Here's another quick example from a student: Never use 'they' in a paper.

As explained to me by the student, the professor had instructed the class that they were never to use the pronoun 'they' in a paper. Like with the list example, I first probed around to see if they had possibly misunderstood the professor. I'm guessing the professor was telling her to avoid using the gender-neutral "they" in place of "he" or "she." As with the first student, however, she insisted this wasn't the case and that she had been told quite clearly the word "they" (and its possessive form, "their") was never to appear in her paper.

The student had therefore replaced every instance of the forbidden word with "he or she." So a sentence like this,

"The Vikings were a ruthless group. They pillaged and plundered wherever they went."

read like this:

"The Vikings were a ruthless group. He or she pillaged and plundered wherever they went."

Or, another instance,

"The English people flourished as an international power by developing their navy."

read as,

"The English people flourished as an international power by developing his or her navy."

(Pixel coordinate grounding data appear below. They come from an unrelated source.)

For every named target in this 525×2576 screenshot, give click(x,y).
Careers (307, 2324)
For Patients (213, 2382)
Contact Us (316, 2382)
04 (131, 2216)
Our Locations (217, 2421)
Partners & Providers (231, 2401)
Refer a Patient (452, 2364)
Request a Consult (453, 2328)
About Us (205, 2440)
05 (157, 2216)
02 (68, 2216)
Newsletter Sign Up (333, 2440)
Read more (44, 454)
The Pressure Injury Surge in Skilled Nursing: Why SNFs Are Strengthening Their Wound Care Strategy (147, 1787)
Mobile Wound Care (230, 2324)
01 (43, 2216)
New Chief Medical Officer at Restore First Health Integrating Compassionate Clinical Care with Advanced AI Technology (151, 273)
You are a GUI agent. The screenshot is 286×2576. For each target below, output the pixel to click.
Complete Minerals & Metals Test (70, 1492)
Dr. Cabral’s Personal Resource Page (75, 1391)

This poor student had filled her entire paper with these kinds of sentences. There were at least 15 instances, each more ridiculous than the last. She was completely aware of how strange it sounded, but felt like she had no other choice. Her hands were tied. She couldn't use the word "they".

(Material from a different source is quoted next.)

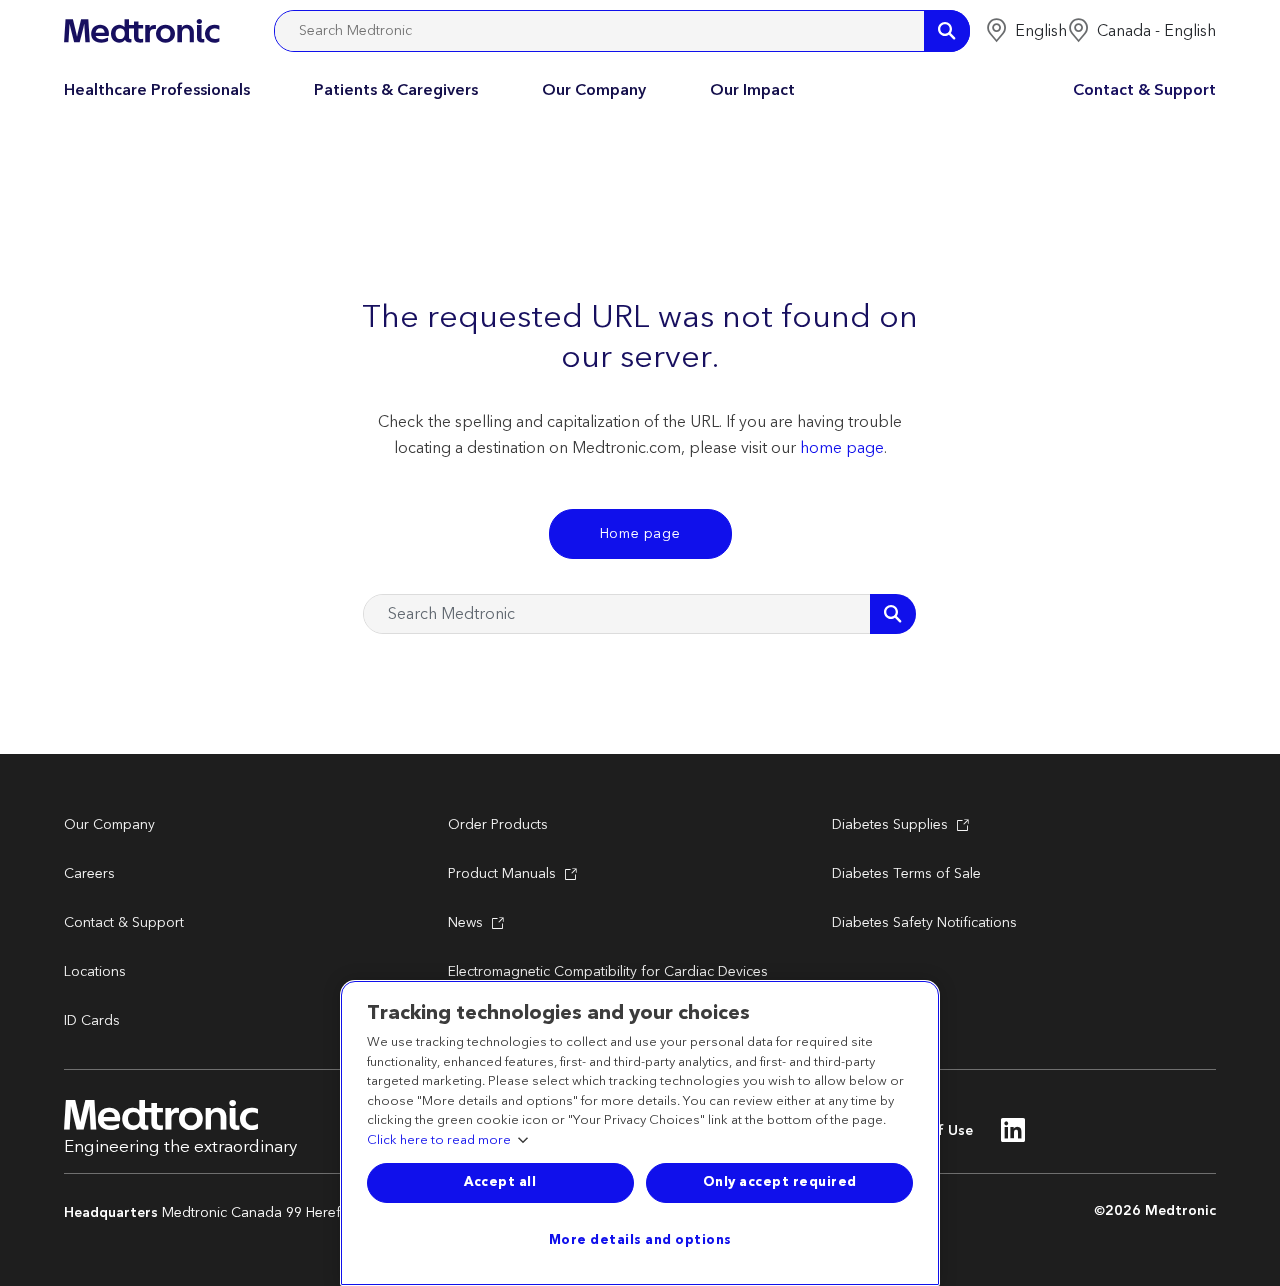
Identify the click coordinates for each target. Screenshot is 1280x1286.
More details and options (640, 1240)
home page (842, 448)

When these situations come up I take the professor's side, as students don't always pay attention and are liable to misinterpret what was said. It's possible the first professor was merely asking the class to avoid extensive lists or bullet points (even though the student insisted that wasn't the case) and that the second professor was simply showing a few cases where "they" wasn't appropriate and that student had also misinterpreted it. I'd hate to think there are professors out there forbidding the use of "they" or claiming that any sentence with more than one comma is a list and lists are bad.

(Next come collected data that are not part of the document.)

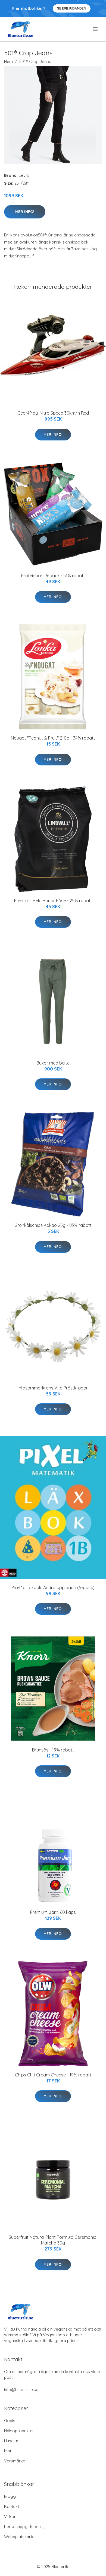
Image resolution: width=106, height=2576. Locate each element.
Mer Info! (24, 211)
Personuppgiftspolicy (24, 2526)
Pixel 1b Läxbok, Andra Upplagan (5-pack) (53, 1587)
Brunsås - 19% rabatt (53, 1750)
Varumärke (14, 2461)
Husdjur (11, 2440)
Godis (9, 2420)
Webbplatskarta (19, 2536)
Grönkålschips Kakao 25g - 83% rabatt (53, 1225)
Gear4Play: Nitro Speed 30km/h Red (53, 413)
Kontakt (11, 2506)
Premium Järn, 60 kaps (53, 1912)
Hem (8, 61)
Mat (7, 2450)
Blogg (10, 2496)
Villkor (10, 2516)
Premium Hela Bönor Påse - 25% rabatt (53, 900)
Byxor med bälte (53, 1063)
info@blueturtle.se (21, 2389)
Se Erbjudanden (71, 8)
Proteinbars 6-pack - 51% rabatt (53, 575)
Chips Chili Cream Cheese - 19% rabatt (53, 2075)
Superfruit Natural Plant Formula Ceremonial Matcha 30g (53, 2240)
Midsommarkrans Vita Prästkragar (53, 1388)
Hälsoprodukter (19, 2430)
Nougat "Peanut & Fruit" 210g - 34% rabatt (53, 738)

On the other hand, where else are these superstitions coming from?

Never end a sentence with a preposition, at.

The biggest grammar superstition I know of is, "never end a sentence with a preposition." I think in most cases, this one has disappeared from usage. While "To whom are you speaking?" may be correct, "Who are you talking to?" sounds much less pretentious. I have to laugh when people try to speak "correctly" and end up speaking wrong. One day while I was in Brazil, I was talking with some Brazilians and they were all speaking incorrectly. They were not matching their verbs and subjects. They were saying things like "Did thou see?" and "Thou went?" so I chimed in with a "Why speakest thou in such a manner?" and they all started making fun of me. I then told them that I was in fact speaking their language correctly and they were the ones messing it up. They all got kind of quiet after that.
I believe that these rules aren't exactly rules, but more suggestions. Teachers teach them to students and the students try to learn. I believe that, for the most part, this system works because it's easier to break the rules correctly once you know them. I often joke with my friends that the coolest thing about learning the rules of English is that it grants me the power to break them properly. Many great authors do the same things - Shakespeare pretty much invented the "un-" prefix. Mark Twain wrote many parts of "The Adventures of Huckleberry Finn" in a southern dialect which is oftentimes hard to read. If a student wrote "I don't got none o' that at home. You wanna come buy some?" in a paper, it would be wrong and would probably need fixing. However, because Twain understood the language and "broke" the rules for a reason, and it worked.
Back to my main point - the students who learn all of these "superstitious rules" get them engrained in their heads because they need boundaries. However, once they mature a little more, they can be taught the exceptions to the rules. Absolutes are easier to understand than abstracts, so the teachers say "Never..." instead of "Try not to ... unless it fits better, and ... in which case, you might be able to ..." It gets too complicated that way. I hope this makes sense - it is late and I am tired.